**Aim:**
Copy out everything in the records from the line containing "You are a computer-use" down to the line containing "click(37, 235)", both included, leaving out the pictures.
--- start of Records for processing ---
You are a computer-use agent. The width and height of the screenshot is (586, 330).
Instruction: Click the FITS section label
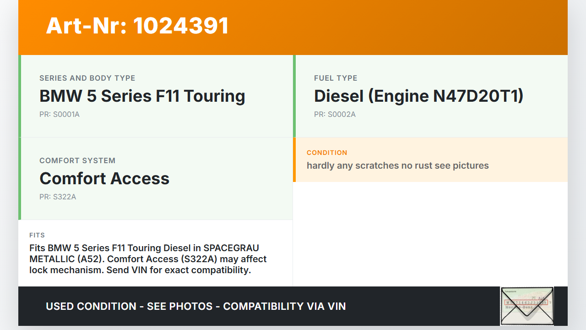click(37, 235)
--- end of Records for processing ---
--- start of Records for processing ---
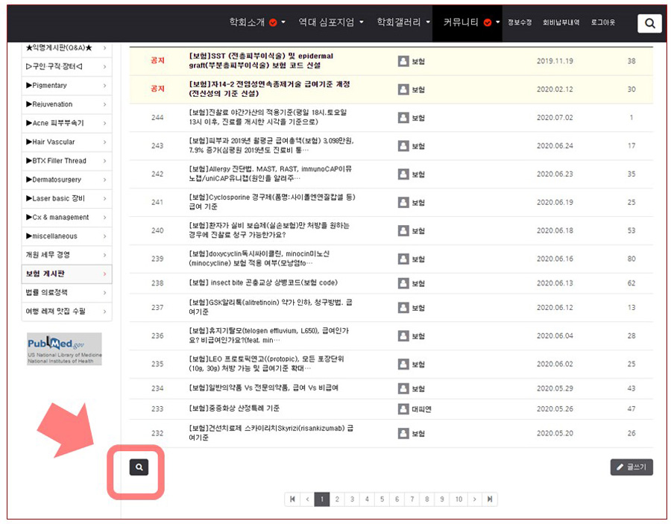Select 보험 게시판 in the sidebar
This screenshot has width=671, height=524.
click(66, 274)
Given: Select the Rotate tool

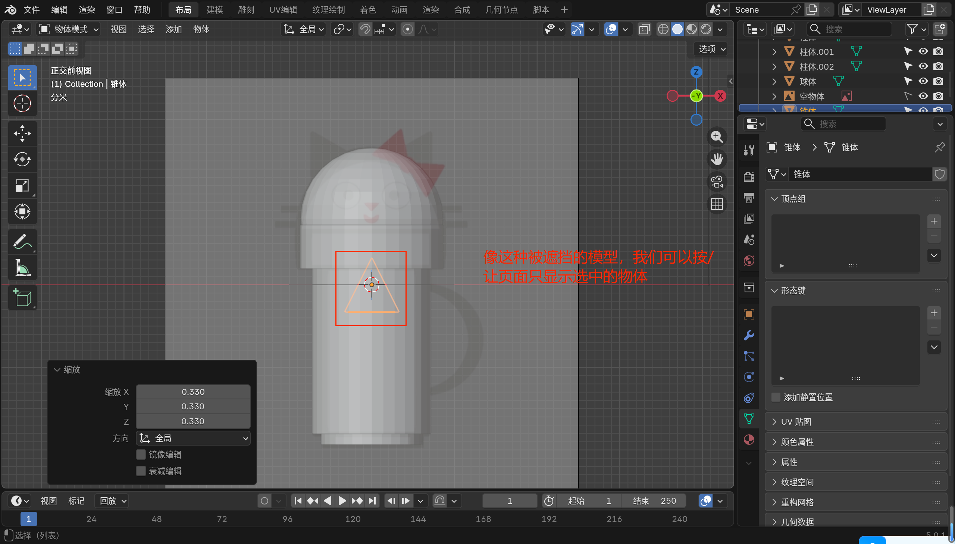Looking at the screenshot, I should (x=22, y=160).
--- end of Records for processing ---
**Result of this task:**
You are a computer-use agent. The width and height of the screenshot is (586, 330).
Instruction: Click the FITS section label
click(37, 235)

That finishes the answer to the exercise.